Nel Duomo possiamo vedere la sua immagine nella ieratica statua lignea di fine sec. XII, posta in una nicchia dietro all’altare maggiore. Narra una leggenda, così come si dice nell’articolo citando la poesia del Guadagnoli che abbiamo pubblicato sopra, che costruita una nicchia per collocarvi la statua, prima appesa al soffitto del Duomo di Barga, al Santo furono tagliate le gambe ma come ognuno ha già capito trattasi di una favola. Questo solo pensando al fatto che il Santo è raffigurato nell’acqua, nel momento in cui, secondo la sua agiografia, sta portando sull’altra riva di un fiume il Bambino che ha posto sulla spalla, quindi le gambe, almeno le caviglie, ovviamente andavano e furono raffigurate immerse.
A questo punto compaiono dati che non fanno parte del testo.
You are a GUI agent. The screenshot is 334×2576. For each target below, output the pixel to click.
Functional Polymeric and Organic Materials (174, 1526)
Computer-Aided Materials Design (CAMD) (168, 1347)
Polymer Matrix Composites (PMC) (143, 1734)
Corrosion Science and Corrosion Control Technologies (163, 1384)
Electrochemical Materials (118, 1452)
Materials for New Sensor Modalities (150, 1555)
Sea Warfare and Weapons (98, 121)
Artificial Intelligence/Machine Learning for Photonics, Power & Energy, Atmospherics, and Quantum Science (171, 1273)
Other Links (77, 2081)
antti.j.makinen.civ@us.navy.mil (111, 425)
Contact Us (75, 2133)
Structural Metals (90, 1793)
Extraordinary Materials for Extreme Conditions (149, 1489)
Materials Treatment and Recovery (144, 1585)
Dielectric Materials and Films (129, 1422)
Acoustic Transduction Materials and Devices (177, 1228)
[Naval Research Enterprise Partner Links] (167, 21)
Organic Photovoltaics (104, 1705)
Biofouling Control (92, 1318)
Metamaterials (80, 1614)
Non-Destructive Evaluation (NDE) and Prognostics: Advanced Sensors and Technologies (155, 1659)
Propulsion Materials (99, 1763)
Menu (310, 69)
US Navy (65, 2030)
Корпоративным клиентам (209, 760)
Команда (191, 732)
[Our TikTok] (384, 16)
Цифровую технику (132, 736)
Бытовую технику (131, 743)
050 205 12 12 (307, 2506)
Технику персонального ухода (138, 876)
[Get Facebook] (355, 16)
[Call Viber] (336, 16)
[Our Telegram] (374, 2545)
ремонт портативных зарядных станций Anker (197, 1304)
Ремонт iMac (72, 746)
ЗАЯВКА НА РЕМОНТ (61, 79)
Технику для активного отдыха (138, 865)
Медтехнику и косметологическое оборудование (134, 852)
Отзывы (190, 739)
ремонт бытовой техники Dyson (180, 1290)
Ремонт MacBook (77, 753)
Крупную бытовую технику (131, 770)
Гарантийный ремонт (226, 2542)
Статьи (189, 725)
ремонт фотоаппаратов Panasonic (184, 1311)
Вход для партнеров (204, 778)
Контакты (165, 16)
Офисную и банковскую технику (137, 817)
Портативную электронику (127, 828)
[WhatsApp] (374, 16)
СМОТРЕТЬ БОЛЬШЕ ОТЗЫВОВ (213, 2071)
5) Il Palazzo Micheluccini, in stile gotico, oggi non è più esistente a Barga, faceva bella mostra di se di fronte al Teatro Differenti di Barga. Si presume fosse stato costruito nel sec. XIII. Fu drammaticamente colpito, con numerose case dell’abitato di Barga, nei giorni 27-28 dicembre 1944 dagli aerei americani durante la Seconda Guerra Mondiale, quando ci fu la rottura della Linea Gotica di Lama, luogo montano di Barga sopra Sommocolonia (Battaglia di Natale), e le Forze dell’Asse ridiscesero occupando nuovamente il Comune di Barga.

Sventrato dai suddetti bombardamenti aerei, nonostante che almeno in parte potesse essere recuperato, fu invece demolito dal Comune di Barga l’anno 1951; cosicché, Barga, perse per sempre un documento d’inestimabile valore storico.

Per conoscere la storia del Palazzo Micheluccini, esiste un solo studio: “Una ricerca per servire la storia di Barga di Pier Giuliano Cecchi –I Micheluccini di Barga, una famiglia oriunda da Castiglione Lucchese agli inizi del sec. XIX –La storia del Palazzo”, Barga, 2006. Questo lavoro è disponibile presso la Biblioteca Comunale di Barga.